Anticipation of Iran Mercantile Exchange (IME) gold coin price using Artificial Neural Network Approach with GMDH Algorithm
Subject Areas : Applied Economicsعباس معمار نژاد 1 , وحید فرمان آرا 2
1 - ندارد
2 - مسئول مکاتبات
Keywords: Anticipation, Gold Coin Price, Macroeconomics Variables, Artificial Neural Network, GMDH Algorithm,
Abstract :
The economy of every country is composed of different sectors in which, the relationship amongst them determines the dimensions of the economy of that country. The capital market together with money market make up the financial market as the main arteries of an economy. Their operation has a significant influence on the growth and development of the economy. In cases where there is no constructive relationship between the financial market and economic sectors, economic performance might be subject to distortions. The stock market as a fundamental pillar of the financial market plays a crucial role in facilitating investments in the capital market.
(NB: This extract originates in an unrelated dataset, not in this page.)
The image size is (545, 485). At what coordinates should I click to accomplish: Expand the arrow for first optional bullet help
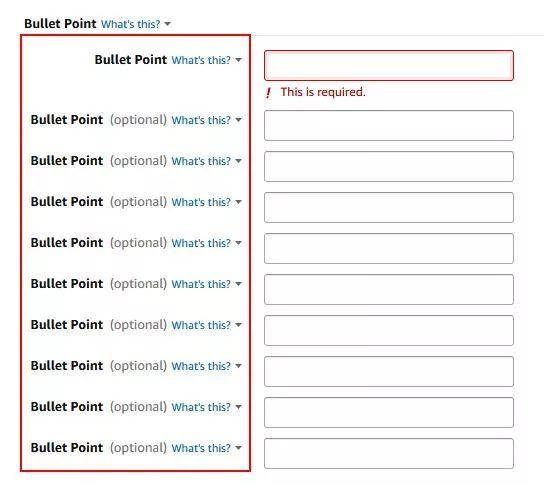238,120
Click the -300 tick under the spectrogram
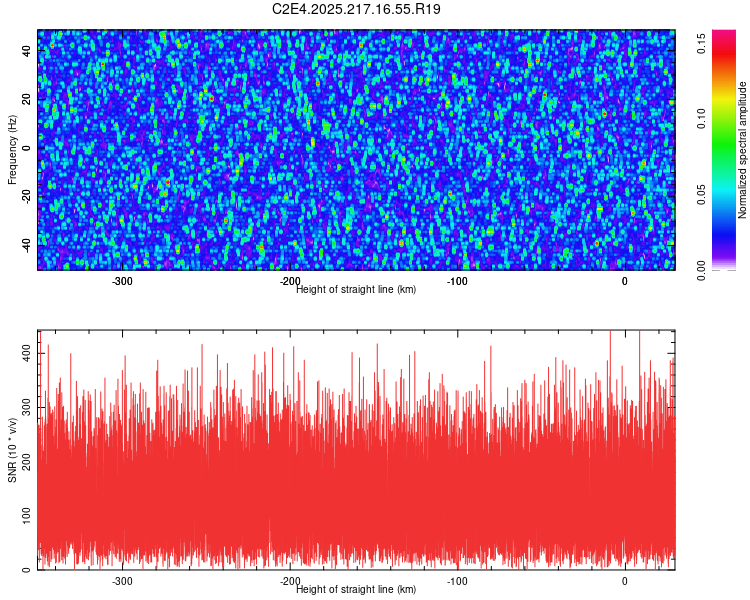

Given the importance of expectations in different economic fields, the main purpose of this study, as its title explains, is to anticipate of Iran Mercantile Exchange (IME) gold coin price Therefore, after a brief review of dominant economic theories, a new method, artificial neural network GMDH, is used to forecast the impact of macroeconomic variables( including the rate u.s. dollar as foreign exchange, the price of gold coin, the price of gold and oil in termes of dollar, the over-all index of stocks, the delivery date of gold coin) on the gold coin price. The GMDH Algorithm is a nonlinear model to anticipate complex systematic relationships between variables of the model. The special feature of this deductive algorithm is recognition and screening of the most effective variables to estimate the model with training samples and omit the non-significant ones from the simulation process with testing samples. So, an attempt is made to solve the model via iterative methods to minimize the typical standard Error like RMSE, MAPE, and so on.